ACM

Communications of the ACM

Home/Magazine Archive/March 2004 (Vol. 47, No. 3)/Questioning Lawful Access to Traffic Data/Full Text

Questioning Lawful Access to Traffic Data

By Alberto Escudero-Pascual, Ian Hosein
Communications of the ACM, March 2004, Vol. 47 No. 3, Pages 77-82
10.1145/971617.971619
Comments

View as: Print Mobile App ACM Digital Library Full Text (PDF) Share:

After some successes and many missteps, the regulatory environment surrounding technology policy is transforming. Lessons taken from content, copyright, and cryptography policy processes, among others, have resulted in the emergence of technology policy innovations. Two particular innovations are the internationalization of policy-making, and technology-neutral policies. However, these concepts come with risks that are particularly apparent when we look at policies on lawful access to traffic data.

Access to traffic data for law enforcement purposes is a traditional tool for investigation and intelligence gathering. Traffic data is an elusive term, due in part to technology variances. The policies regarding lawful access to traffic data, however, are increasingly set in technology-neutral language, while the language and policies are often negotiated at closed international fora.

Even while policy changes are argued as necessary due to international obligations and new technological realities, these policies tend to ignore technological details. Just as cryptography policies of key escrow were misinterpreted by government as updates "to maintain the status quo" [8]; updating legal definitions of traffic data while not acknowledging the increased sensitivity of the data is problematic.

In the days of plain old telephone systems (POTS), the content of communications was considered sensitive and therefore any interception required constraint, for example, judicial warrants in the U.S. and politician-authorized warrants in the U.K. The same rule did not apply to traffic data: numbers called, calling numbers, and so on. This data was considered less invasive, and therefore only required minimal constraint. An additional factor was that traffic data was stored by telephone companies and in turn was available for access by law enforcement agencies, while content was not: traffic data was available, legally less sensitive, and so, lawfully accessible.

The policies regarding lawful access to traffic data, however, are increasingly set in technology-neutral language, while the language and policies are often negotiated at closed international fora.

The traffic data records collected by telephone companies are generally of a form similar to:

19991003070824 178 165 0187611205 46732112106------001----003sth 46 4673000----0013 14 10260

The most significant fields are date and time of the start of the call, duration of the call, and caller and receiver phone numbers.

Traditional investigative powers of access to traffic data were established with traditional technological environments in mind. Governments are now updating these policies to apply to modern communications infrastructures. If governments insist on applying traditional powers to these new infrastructures, the new policies must acknowledge that the data being collected now is separate from tradition.

◆ **Stored rows**:
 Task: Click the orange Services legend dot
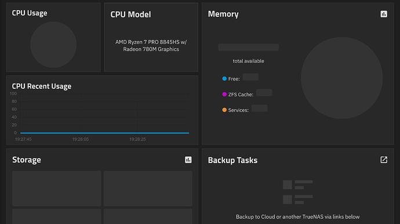[x=224, y=110]
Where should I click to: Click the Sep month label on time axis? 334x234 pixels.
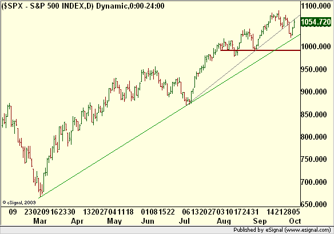pos(260,221)
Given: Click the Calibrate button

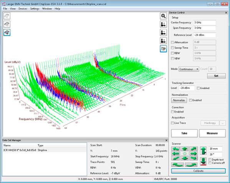Looking at the screenshot, I should 198,171.
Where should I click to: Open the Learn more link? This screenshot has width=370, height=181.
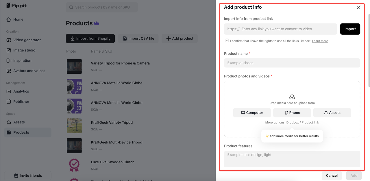320,41
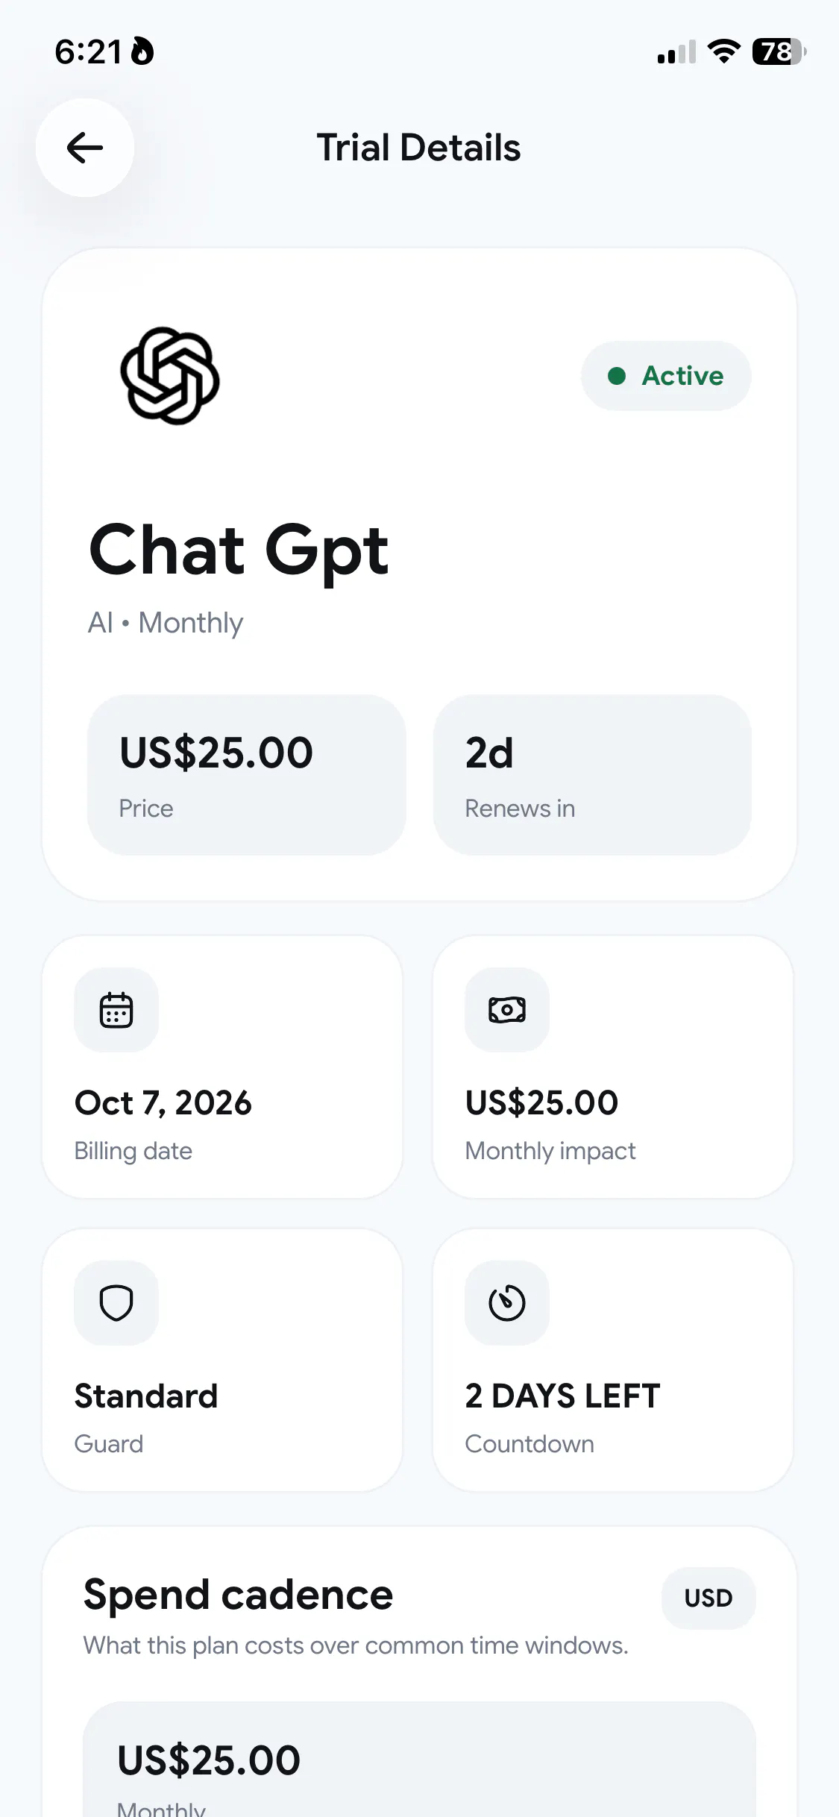Select the US$25.00 Price tile
Screen dimensions: 839x1817
247,775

◆ **Exercise instructions**:
**1.** Transcribe the section of the article on lawful access to traffic data that opens with the words containing "Traditional investigative powers" and closes with "separate from tradition.".
**2.** Express the records from the line containing "Where should I click to: Click" through the end of the records as a numbered list, skipping blank lines and leaving out the pictures.
The article and the records were taken from separate, unrelated sources.

◆ **Exercise answers**:
**1.**
Traditional investigative powers of access to traffic data were established with traditional technological environments in mind. Governments are now updating these policies to apply to modern communications infrastructures. If governments insist on applying traditional powers to these new infrastructures, the new policies must acknowledge that the data being collected now is separate from tradition.

**2.**
1. Where should I click to: Click the Sep month label on time axis? 334x234 pixels.
2. pos(260,221)
3. Given: Click the Calibrate button
4. Looking at the screenshot, I should 198,171.
5. Where should I click to: Open the Learn more link? This screenshot has width=370, height=181.
6. 320,41
7. Select the US$25.00 Price tile
8. Screen dimensions: 839x1817
9. 247,775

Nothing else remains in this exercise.